Ce qui relevait autrefois du fantasme - des machines capables de produire, générer ou créer à la place de l'humain - s'inscrit désormais dans le quotidien. La 22e édition du Mapping Festival, prévue du 7 au 17 mai à Genève, se déploiera autour de la place de la création dans cette nouvelle réalité.

Une machine ne pense pas seule: elle prolonge une intention humaine, elle calcule, elle exécute, elle transforme. Face à ces outils, une question demeure: que signifie encore percevoir, créer, imaginer? Le Mapping Festival propose d'explorer ces mutations.

La manifestation investira plusieurs lieux emblématiques: la Fonderie Kugler, le Musée d'art et d'histoire, le Jardin des Nations et Syllepse, l'Ecomusée de l'API, le Groove, Downtown Studio ou encore Base Window.

Au programme, des expositions, installations, performances immersives, projections 360°, DJ sets, live coding, workshops et rencontres professionnelles.

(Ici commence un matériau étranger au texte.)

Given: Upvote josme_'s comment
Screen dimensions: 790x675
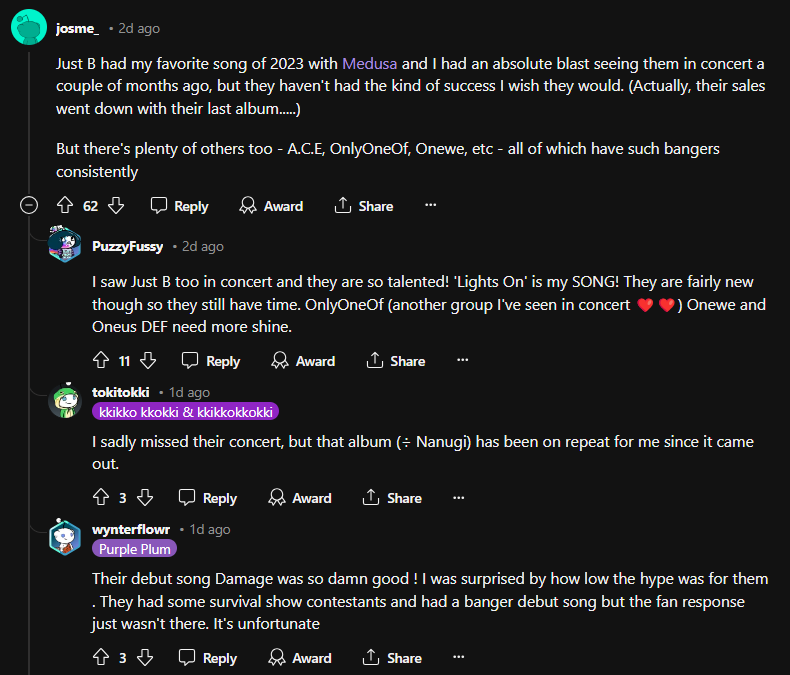Looking at the screenshot, I should click(65, 205).

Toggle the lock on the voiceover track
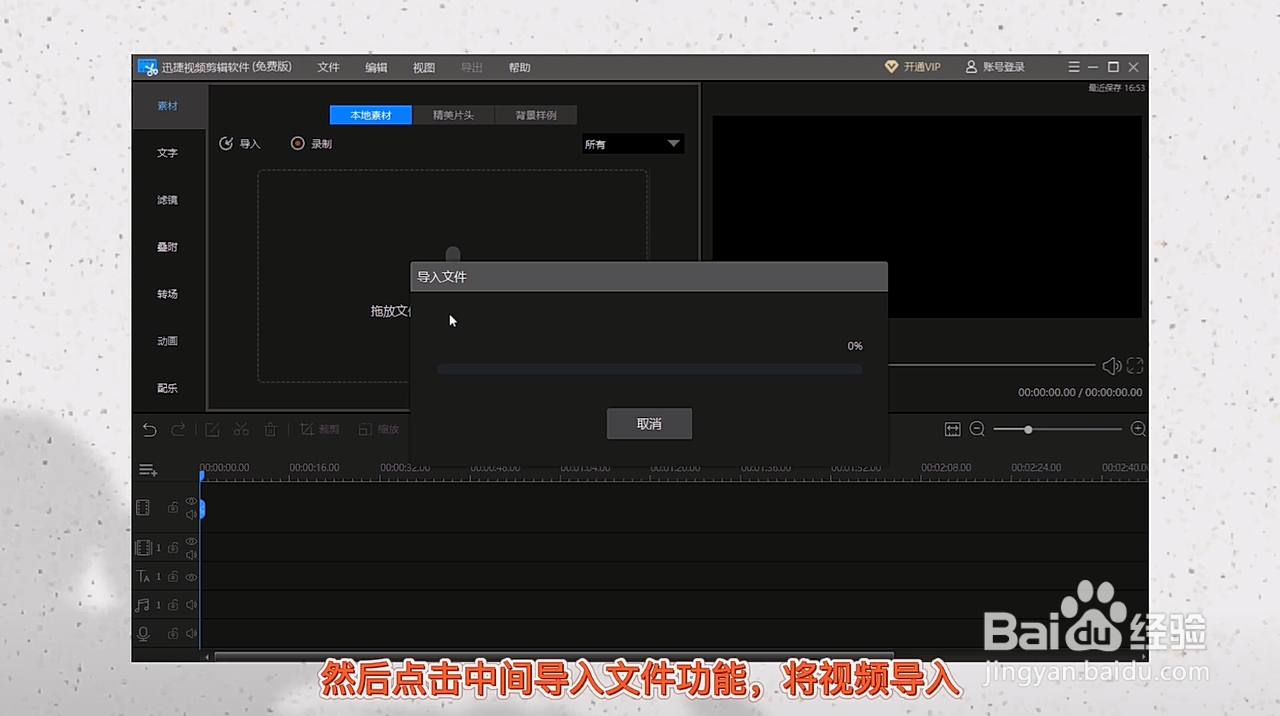coord(172,633)
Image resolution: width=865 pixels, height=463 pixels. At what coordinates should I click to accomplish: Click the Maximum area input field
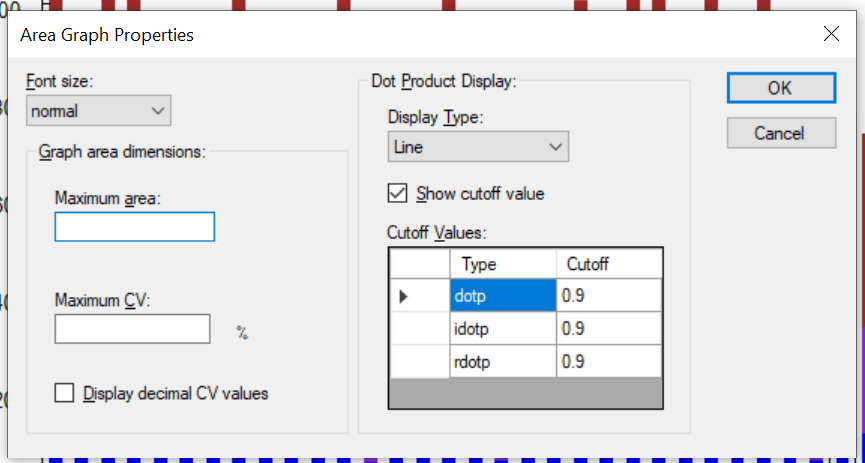(x=135, y=227)
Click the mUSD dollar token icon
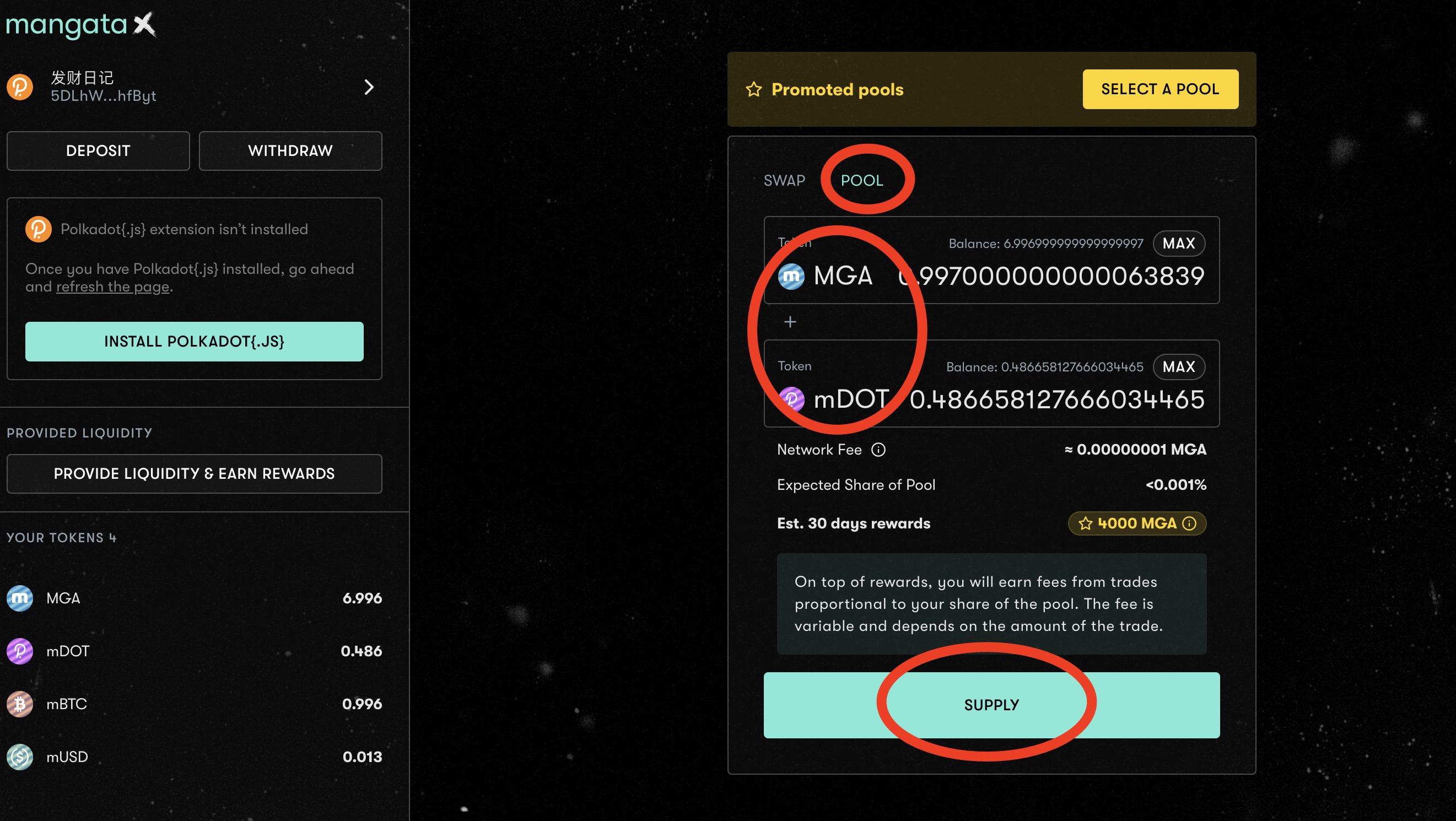 (20, 757)
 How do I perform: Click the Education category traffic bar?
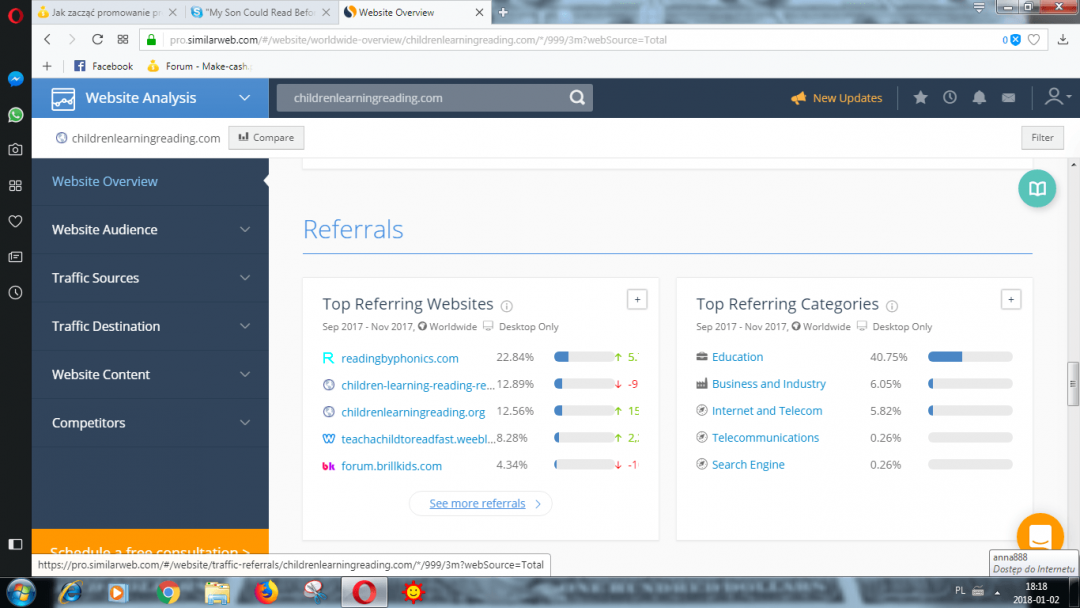pyautogui.click(x=969, y=357)
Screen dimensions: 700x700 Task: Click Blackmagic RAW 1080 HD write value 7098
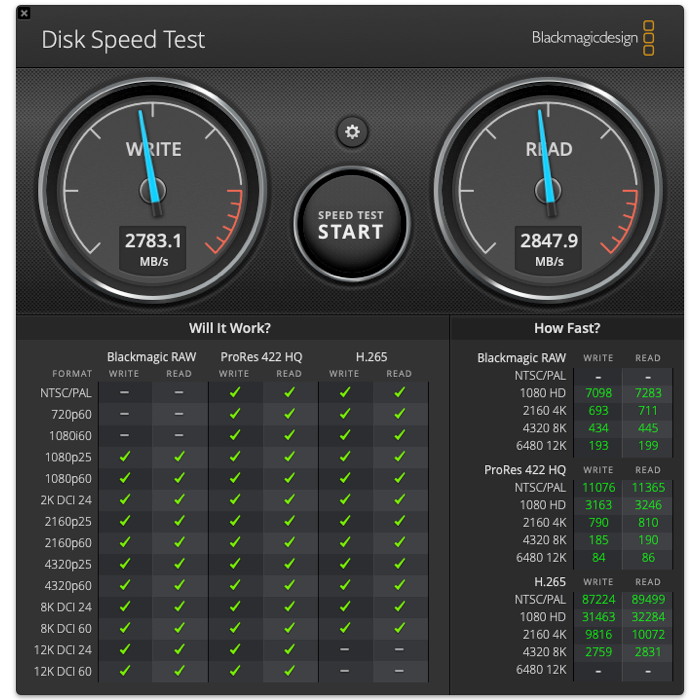598,393
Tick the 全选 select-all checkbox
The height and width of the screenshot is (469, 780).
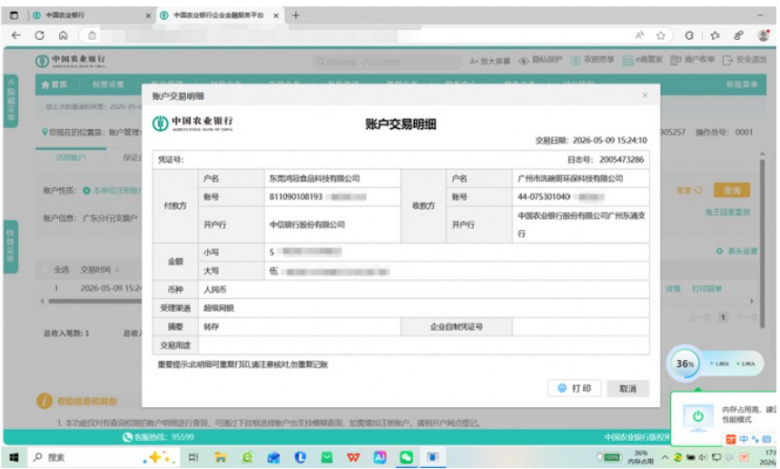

Artistes locaux et internationaux y présenteront des projets qui interrogent les relations entre technologies, perception et création contemporaines.

Scène indienne

Parmi eux, Martin Messier, Azu Tiwaline & SMUNDLAY, Elsewhere in India, Horma & Azael Ferrer, ou encore les projets issus de l'ECAL. Leurs propositions incarnent la diversité des approches, de la performance audiovisuelle aux installations participatives, en passant par les pratiques immersives et le live coding.

Cette édition est également marquée par un partenariat avec la scène indienne, à travers un échange avec EyeMyth Festival. Ce programme d'échanges, soutenu par Pro Helvetia, favorise la circulation des artistes, des pratiques et des imaginaires entre la Suisse et l'Inde.

Depuis 2005, le Mapping Festival explore les liens entre arts numériques et technologies. Il s'attache à créer des espaces de rencontre et de partage, où les ½uvres deviennent des expériences et les publics des acteurs.